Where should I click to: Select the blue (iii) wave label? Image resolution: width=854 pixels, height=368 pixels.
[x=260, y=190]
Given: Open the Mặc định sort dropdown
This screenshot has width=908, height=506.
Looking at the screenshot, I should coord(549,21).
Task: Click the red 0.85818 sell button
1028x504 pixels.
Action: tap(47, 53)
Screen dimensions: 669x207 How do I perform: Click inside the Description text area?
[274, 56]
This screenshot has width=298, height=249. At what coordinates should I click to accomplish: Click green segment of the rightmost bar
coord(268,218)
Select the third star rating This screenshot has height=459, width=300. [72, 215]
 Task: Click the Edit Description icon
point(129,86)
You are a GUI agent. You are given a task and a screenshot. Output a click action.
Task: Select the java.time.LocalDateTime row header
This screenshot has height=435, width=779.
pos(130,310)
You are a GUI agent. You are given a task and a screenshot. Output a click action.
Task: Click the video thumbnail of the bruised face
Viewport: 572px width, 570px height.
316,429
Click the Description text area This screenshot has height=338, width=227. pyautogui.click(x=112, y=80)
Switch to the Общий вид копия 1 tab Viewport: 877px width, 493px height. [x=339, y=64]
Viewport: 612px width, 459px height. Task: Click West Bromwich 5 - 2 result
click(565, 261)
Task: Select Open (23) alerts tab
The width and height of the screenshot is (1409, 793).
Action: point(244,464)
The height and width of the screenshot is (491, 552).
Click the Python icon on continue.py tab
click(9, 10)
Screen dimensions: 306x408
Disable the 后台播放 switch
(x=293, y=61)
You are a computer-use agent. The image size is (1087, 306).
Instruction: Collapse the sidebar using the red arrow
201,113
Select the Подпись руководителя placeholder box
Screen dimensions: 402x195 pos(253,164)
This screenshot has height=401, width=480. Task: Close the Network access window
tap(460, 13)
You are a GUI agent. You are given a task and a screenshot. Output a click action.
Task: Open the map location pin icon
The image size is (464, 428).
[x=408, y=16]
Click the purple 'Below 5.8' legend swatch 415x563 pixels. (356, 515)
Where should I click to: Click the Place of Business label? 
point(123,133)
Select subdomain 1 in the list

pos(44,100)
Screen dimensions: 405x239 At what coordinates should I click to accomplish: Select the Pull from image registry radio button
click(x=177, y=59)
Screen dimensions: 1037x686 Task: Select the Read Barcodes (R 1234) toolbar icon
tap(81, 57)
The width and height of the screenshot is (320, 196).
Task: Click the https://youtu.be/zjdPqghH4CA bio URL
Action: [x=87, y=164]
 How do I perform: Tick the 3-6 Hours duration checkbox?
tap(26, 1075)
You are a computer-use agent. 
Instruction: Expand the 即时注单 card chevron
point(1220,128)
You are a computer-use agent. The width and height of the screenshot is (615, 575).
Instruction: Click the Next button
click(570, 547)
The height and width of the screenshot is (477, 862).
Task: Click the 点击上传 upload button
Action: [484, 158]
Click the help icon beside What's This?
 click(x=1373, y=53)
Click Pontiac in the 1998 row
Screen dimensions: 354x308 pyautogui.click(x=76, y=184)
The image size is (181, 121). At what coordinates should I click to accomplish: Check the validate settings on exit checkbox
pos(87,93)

- What you are asked to do: Look through the listing above and copy each line with the word "Open" in it.

- Reply to the exercise:
Given: Open the Mặc định sort dropdown
Task: Select Open (23) alerts tab
Task: Open the map location pin icon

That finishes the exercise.